C’est une analyse du responsable des fédérations de l’UFDG de l’intérieur du pays. Au cours de l’Assemblée Générale du parti, tenue ce samedi, 22 Juillet 2023, il a fait sa lecture sur le déroulement de la Transition en cours. Pour lui, la démarche des autorités actuelles ne vise pas à retour rapide à l’ordre constitutionnel.
D’ailleurs, l’ancien député accuse le CNRD d’une volonté de glissement du calendrier établi pour la Transition. Contrairement au calcul du Gouvernement selon lui, les institutions comme la CEDEAO et l’Union Européenne ne sont pas censées financer un tel processus, mais plutôt une assistance technique.
« Je vais vous dire que la transition guinéenne et le CNRD seront bientôt à la croisée des chemins. A beau mentir à celui qui vient de loin. A chaque fois que la communauté internationale s’exprime, à chaque fois que les Ambassadeurs rappellent la nécessité de respecter l’agenda dynamique de 24 mois, ou qu’il y’a un sommet ordinaire de la CEDEAO, nous entendons et nous voyons que les gens au niveau du Gouvernement se mobilisent rapidement pour faire semblant de présenter un point sur la situation et l’évolution du processus de retour à l’ordre constitutionnel, alors que rien n’en est. Nous sommes bientôt à deux (2) ans de transition, il n’y’a aucun acte concret posé pour le retour à l’ordre constitutionnel. Ce que nous avons entendu de la part du Gouvernement, c’est de nous dire que la CEDEAO doit mettre la main dans la poche. La CEDEAO n’est pas un bailleur de fonds, la CEDEAO n’est pas un partenaire financier à la Guinée, elle est l’Institution sous-régionale qui veille au fonctionnement des États membres. La CEDEAO, l’Union européenne, les Nations Unies n’accompagnent pas, ne financent pas, un processus conflictotogene, ils ne financent pas un processus non inclusif. Ce qui est en train d’être fait, ce sont des méthodes dilatoires, nous sommes en train de constater que le CNRD et le Gouvernement veulent préparer les partenaires techniques et financiers, mais aussi, l’opinion nationale et internationale à un glissement du calendrier du 24 mois. Ils veulent préparer l’opinion, préparer les partenaires techniques et financiers pour faire croire que la rançon de 600 millions demandés, que c’est la CEDEAO, l’UE et les Nations Unies de les mobiliser, mais ce n’est pas eux qui financent les élections », a-t-il lancé.

────────────────

Extrayez du texte sur la transition guinéenne le passage situé entre « C’est une analyse » et « une assistance technique. », ces deux segments compris. Les entrées qui suivent constituent un matériau indépendant du texte.

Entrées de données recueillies
────────────────

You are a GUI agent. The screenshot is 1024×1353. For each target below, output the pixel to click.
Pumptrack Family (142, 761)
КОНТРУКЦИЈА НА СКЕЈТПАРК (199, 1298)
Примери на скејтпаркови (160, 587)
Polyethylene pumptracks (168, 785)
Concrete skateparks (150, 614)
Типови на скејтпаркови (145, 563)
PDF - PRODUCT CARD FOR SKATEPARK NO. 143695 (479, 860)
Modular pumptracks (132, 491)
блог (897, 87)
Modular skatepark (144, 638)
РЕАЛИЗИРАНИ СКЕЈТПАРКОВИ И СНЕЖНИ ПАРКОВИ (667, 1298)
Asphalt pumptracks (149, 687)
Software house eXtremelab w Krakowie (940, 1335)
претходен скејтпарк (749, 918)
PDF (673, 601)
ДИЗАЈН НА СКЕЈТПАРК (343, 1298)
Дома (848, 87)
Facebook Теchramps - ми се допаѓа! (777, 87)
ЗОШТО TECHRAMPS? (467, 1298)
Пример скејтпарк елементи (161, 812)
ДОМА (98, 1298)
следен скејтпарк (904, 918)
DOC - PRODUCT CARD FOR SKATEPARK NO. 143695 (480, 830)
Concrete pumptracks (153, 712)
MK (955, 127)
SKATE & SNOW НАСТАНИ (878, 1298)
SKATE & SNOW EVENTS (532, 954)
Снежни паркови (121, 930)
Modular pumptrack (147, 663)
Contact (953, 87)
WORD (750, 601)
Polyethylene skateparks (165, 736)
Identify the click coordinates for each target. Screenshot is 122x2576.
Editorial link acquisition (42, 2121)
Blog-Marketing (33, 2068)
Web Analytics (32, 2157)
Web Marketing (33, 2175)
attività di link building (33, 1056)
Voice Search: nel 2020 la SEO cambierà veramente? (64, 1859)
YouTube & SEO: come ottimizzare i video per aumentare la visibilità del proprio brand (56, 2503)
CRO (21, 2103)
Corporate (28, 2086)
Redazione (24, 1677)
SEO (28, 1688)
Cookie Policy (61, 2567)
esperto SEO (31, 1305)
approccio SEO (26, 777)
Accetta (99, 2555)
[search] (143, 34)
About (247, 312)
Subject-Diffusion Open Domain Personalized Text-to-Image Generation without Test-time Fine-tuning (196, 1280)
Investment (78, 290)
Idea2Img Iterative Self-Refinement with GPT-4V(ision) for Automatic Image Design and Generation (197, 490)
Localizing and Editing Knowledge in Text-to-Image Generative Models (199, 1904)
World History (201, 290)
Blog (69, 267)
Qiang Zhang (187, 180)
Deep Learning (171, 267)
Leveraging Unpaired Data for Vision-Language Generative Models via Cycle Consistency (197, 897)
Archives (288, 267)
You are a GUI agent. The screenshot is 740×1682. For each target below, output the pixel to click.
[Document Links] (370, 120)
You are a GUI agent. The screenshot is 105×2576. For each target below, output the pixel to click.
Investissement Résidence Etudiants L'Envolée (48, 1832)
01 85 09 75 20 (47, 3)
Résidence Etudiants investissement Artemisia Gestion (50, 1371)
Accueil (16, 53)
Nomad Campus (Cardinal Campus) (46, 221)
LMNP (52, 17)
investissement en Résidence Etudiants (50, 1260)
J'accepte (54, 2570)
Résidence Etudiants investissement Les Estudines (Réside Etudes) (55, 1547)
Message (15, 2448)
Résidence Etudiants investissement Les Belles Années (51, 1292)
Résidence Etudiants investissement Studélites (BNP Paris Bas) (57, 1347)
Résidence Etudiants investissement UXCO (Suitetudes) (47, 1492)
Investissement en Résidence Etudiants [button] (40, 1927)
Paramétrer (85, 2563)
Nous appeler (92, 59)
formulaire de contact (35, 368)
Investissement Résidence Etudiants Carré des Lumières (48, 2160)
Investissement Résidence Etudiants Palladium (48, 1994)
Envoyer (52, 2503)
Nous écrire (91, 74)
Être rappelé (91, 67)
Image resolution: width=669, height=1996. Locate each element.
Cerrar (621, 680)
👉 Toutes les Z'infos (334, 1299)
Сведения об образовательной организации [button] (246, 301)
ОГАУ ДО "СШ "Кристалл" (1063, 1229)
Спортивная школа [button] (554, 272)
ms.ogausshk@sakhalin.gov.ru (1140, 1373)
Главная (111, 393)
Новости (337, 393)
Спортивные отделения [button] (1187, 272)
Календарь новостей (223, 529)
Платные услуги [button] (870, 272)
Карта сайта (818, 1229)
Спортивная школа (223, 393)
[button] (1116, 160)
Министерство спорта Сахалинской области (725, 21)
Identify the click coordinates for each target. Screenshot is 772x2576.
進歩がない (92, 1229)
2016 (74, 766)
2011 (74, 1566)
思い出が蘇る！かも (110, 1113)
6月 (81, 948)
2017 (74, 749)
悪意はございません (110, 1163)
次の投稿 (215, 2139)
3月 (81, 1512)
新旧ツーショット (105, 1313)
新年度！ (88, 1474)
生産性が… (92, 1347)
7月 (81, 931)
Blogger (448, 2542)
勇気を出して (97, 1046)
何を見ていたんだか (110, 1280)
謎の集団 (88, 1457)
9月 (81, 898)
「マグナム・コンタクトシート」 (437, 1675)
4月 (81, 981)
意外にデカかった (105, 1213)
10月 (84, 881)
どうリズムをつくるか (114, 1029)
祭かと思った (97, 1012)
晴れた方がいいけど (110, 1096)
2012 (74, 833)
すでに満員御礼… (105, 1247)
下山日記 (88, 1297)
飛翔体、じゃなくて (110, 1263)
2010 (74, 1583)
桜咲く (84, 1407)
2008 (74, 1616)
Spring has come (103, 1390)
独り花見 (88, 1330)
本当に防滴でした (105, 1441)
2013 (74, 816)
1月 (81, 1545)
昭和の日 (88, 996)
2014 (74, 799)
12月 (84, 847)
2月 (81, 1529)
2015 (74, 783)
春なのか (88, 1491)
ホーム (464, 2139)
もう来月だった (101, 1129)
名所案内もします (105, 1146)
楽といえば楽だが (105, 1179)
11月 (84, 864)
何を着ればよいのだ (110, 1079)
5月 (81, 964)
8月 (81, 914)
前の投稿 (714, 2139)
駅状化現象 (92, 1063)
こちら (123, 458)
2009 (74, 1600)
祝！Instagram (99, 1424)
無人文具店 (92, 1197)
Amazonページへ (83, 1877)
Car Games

────────────────

> [Solution proposée]
C’est une analyse du responsable des fédérations de l’UFDG de l’intérieur du pays. Au cours de l’Assemblée Générale du parti, tenue ce samedi, 22 Juillet 2023, il a fait sa lecture sur le déroulement de la Transition en cours. Pour lui, la démarche des autorités actuelles ne vise pas à retour rapide à l’ordre constitutionnel.
D’ailleurs, l’ancien député accuse le CNRD d’une volonté de glissement du calendrier établi pour la Transition. Contrairement au calcul du Gouvernement selon lui, les institutions comme la CEDEAO et l’Union Européenne ne sont pas censées financer un tel processus, mais plutôt une assistance technique.